The dead girl was identified as Brandy Branchflower of Burbank. One other unidentified person was treated at the scene, Robert Brown, press spokesman for Irvine Lake, said.

The hydroplane-style drag boat High Anxiety, driven by James Lange of Simi Valley, cut diagonally across the sandy beach before coming to rest. Lange was visibly shaken but otherwise unhurt. The girl was thrown about 50 feet by the impact, according to witnesses.

"I just had time to pick up my kid and run back," said Kelly Evans of Downey, who ran out of the boat's path. "I thought everyone else did the same."

Reynaldo Sanchez, a spectator from Tujunga Canyon, said the boat was 30 feet away when it passed his group and he saw it heading for the girl, who was sitting in a beach chair about 15 feet from the shore and eating chicken.

"I was seconds away from it. We were yelling, 'Get out of the way! Get out of the way!' " Sanchez said. He ran toward the girl, about 50 feet away, but the boat got there first, he said. He placed a red plaid blanket over her body until the authorities arrived.

"She was just a little girl, having a good time," he said sadly.

After a delay, the second day of racing continued at the two-day Coors' Championship Drag Boat competition, the opening races of the year.

Marine Engineer to Investigate

Race officials said they did not know the cause of the accident. A marine engineer will be retained by the National Drag Boat Assn. and is expected to examine the boat today to determine what caused the tragedy.

Asked who is liable for the crash, Peter Doyle, co-counsel for the National Drag Boat Assn., told reporters: "It's too early to determine that."

After the accident, racing officials and boaters tried to keep back the crowd, but about 200 people rushed to the scene. Evans' wife, Debbie, said she "ran over to the scene as soon as it happened. It (the boat) cut her (the girl) right in half."

About "99%" of the crowd was situated between the start and finish line, said association chief counsel Tom Indovina.
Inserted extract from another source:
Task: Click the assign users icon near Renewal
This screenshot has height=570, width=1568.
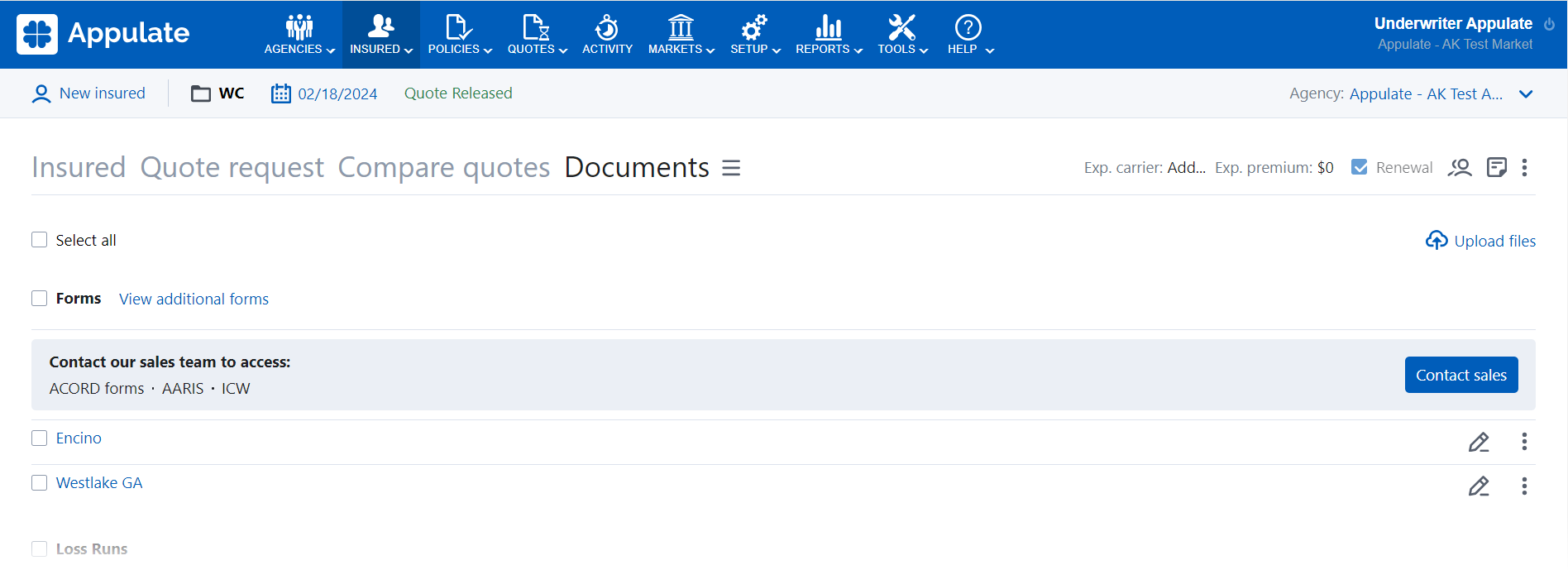Action: point(1460,168)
That stretch was lined with a fence, but there was no fence where the boat crashed.

The crash site, about a quarter of a mile beyond the finish line, appeared to be in an authorized spectator area. Race officials said at a press conference that unauthorized areas are roped off and guarded.
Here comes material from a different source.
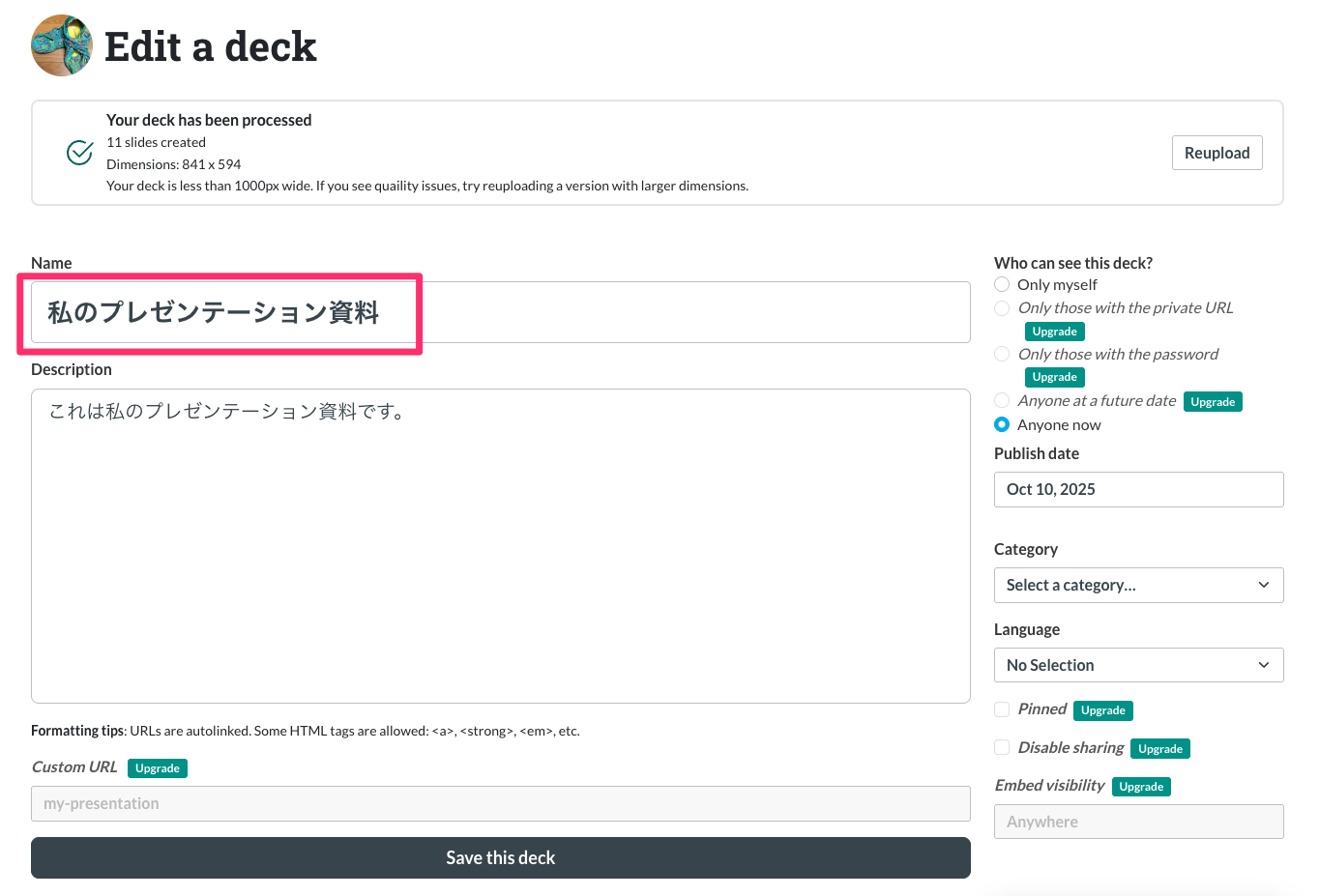Screen dimensions: 1319x896
Task: Select the Anyone now radio button
Action: tap(1002, 424)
After the accident, security officials closed off a stretch of lake bank about 50 feet on either side of the crash site. But spectators continued to sit nearby, next to the water's edge, with the site--marked by a red tent shielding the girl's body--in plain view.

The boat, equipped with an inboard engine and a single rear-mounted prop, is capable of speeds up to about 160 m.p.h. The front end of the boat's fiberglass hull widens into sponsons, winglike devices with sharp leading edges.

Latest Racing Accident

This was the latest in a series of injuries and deaths in boat-racing accidents in recent years at Irvine Lake, located outside the city of Orange, off Santiago Canyon Road.

Racer John May of Sylmar suffered a broken neck in October, 1982, when he lost control of his boat, traveling at 110 m.p.h., and was thrown out.

Two other drivers were injured when their boats flipped moments apart in the same heat. Wiley Miller of Fullerton suffered a broken shoulder and hip, and Perry Davis of Mesa, Ariz., had a dislocated hip.

Three spectators were injured when a high-speed boat swerved out of control during another Coors-sponsored drag race at the lake on April 9, 1983, crashing into the bank and throwing debris into a crowd of onlookers. Earlier the same day, two racing boats flipped at the finish line in separate qualifying heats of the Coors Championship of drag boat racing. The driver of one of the boats was not seriously injured, but the other, Barry Zenkova, 36, of Westminster, was killed.

On June 24, 1984, James Hobbs, 41, of San Bernardino was fatally injured when his hydroplane drag boat flipped at more than 180 m.p.h. and ejected him.

According to spectators Sunday, it was clear from the shore that the driver had trouble controlling the boat after it finished its high-speed run.

Robert Patterson of Long Beach, who said he formerly raced similar high-powered boats, said that from the shore he could see the driver struggling with the steering wheel.